=== Problem description ===
Find each line in the entries below that contains the word "node" and copy it out in full.

=== Given information ===
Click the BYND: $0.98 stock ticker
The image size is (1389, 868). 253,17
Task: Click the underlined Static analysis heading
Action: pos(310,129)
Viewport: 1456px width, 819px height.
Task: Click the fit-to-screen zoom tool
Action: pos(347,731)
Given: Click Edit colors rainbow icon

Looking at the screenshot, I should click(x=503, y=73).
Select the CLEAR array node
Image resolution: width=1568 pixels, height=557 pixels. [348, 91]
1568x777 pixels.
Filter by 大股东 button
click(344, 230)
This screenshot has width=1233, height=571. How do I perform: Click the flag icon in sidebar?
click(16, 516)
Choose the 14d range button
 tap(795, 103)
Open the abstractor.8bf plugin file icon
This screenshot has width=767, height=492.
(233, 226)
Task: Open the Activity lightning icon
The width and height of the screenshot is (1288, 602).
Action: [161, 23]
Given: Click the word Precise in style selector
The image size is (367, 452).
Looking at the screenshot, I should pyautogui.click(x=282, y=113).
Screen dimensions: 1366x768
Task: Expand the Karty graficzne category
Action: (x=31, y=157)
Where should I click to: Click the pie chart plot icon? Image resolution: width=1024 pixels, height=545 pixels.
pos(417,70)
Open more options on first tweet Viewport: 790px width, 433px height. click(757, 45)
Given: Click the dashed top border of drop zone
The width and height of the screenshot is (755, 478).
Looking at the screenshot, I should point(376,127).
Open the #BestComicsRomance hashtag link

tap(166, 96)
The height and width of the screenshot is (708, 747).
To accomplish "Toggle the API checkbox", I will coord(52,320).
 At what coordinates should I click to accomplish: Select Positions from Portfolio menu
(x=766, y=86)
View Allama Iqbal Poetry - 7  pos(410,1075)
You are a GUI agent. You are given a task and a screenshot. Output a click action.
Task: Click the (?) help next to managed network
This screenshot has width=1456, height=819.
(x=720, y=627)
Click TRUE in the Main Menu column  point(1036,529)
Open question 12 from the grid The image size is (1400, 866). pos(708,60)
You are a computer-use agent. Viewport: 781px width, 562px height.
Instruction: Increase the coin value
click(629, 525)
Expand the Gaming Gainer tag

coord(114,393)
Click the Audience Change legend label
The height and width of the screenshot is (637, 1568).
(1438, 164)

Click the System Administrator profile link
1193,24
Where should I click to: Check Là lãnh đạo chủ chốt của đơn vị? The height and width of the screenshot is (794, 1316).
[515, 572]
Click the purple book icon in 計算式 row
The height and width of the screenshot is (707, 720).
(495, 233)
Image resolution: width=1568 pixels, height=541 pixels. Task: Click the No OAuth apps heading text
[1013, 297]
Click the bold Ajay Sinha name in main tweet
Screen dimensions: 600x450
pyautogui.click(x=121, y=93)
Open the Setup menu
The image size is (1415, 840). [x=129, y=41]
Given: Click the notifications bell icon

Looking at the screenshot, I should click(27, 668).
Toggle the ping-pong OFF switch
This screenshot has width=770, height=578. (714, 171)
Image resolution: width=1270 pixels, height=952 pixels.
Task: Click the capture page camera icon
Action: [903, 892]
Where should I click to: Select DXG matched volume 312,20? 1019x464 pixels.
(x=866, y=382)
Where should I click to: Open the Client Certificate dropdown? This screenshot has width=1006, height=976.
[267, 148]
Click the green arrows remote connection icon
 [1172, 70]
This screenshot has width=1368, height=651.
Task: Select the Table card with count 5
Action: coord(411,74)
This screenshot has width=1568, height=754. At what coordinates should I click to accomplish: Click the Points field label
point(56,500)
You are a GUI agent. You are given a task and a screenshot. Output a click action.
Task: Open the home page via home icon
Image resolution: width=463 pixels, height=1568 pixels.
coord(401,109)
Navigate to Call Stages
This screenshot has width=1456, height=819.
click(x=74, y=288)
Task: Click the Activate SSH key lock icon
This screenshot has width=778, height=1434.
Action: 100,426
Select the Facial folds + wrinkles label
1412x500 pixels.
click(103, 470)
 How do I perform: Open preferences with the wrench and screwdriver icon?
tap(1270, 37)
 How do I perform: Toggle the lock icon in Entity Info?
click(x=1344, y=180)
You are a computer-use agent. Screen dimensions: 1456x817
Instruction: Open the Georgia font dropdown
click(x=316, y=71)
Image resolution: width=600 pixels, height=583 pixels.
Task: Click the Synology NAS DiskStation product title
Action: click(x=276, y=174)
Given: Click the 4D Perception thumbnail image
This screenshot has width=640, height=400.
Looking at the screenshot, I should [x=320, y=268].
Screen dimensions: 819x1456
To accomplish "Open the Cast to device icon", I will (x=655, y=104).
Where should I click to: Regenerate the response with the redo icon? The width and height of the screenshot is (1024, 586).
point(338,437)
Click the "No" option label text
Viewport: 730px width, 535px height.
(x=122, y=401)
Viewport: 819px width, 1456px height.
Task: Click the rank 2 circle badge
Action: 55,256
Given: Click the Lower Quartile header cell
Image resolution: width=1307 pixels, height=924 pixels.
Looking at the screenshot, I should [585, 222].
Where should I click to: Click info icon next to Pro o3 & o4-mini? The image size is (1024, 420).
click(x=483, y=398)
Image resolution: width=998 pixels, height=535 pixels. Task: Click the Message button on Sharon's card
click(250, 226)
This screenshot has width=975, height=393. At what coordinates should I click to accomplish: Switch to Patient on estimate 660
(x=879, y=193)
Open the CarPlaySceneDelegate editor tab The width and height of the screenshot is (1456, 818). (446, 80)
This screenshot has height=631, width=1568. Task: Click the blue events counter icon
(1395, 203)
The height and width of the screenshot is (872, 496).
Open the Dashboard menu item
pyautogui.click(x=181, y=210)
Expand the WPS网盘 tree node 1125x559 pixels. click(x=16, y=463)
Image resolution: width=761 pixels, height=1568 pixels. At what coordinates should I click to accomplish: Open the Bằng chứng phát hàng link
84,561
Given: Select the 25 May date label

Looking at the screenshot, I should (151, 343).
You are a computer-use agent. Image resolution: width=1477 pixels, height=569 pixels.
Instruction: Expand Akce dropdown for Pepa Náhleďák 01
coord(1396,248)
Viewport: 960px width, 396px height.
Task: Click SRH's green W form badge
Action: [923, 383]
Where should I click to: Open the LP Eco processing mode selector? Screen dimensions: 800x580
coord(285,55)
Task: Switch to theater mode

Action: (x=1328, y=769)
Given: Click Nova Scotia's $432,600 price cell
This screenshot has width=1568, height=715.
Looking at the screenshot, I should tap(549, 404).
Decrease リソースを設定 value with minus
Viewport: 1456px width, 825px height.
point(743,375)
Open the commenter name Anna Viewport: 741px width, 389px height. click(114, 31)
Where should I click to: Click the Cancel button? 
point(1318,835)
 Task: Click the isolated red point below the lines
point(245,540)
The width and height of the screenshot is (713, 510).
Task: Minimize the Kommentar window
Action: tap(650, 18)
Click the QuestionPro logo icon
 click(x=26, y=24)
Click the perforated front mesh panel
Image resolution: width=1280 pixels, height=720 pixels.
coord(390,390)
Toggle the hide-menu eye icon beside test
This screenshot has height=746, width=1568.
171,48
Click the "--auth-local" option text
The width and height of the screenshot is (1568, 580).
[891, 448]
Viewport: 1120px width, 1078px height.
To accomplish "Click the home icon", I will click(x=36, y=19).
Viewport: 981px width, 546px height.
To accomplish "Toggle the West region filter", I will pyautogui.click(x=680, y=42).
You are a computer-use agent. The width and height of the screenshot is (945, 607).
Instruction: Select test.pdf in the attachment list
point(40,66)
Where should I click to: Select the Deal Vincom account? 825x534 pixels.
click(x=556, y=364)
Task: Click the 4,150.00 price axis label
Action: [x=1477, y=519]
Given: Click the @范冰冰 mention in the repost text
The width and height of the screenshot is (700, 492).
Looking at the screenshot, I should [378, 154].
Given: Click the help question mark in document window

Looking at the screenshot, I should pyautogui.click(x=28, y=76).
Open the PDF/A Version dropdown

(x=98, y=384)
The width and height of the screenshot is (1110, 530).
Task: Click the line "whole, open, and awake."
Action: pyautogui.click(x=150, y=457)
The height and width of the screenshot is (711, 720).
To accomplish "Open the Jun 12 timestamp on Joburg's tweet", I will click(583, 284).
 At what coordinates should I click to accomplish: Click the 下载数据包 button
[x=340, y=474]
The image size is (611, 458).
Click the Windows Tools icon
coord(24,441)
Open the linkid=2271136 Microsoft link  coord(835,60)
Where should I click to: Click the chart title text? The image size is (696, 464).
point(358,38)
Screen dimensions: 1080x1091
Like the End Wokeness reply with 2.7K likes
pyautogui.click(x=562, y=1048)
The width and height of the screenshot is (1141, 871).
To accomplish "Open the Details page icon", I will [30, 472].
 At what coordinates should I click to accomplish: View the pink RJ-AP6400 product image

=== Answer in full ===
Select the CLEAR array node
Expand the WPS网盘 tree node 1125x559 pixels. click(x=16, y=463)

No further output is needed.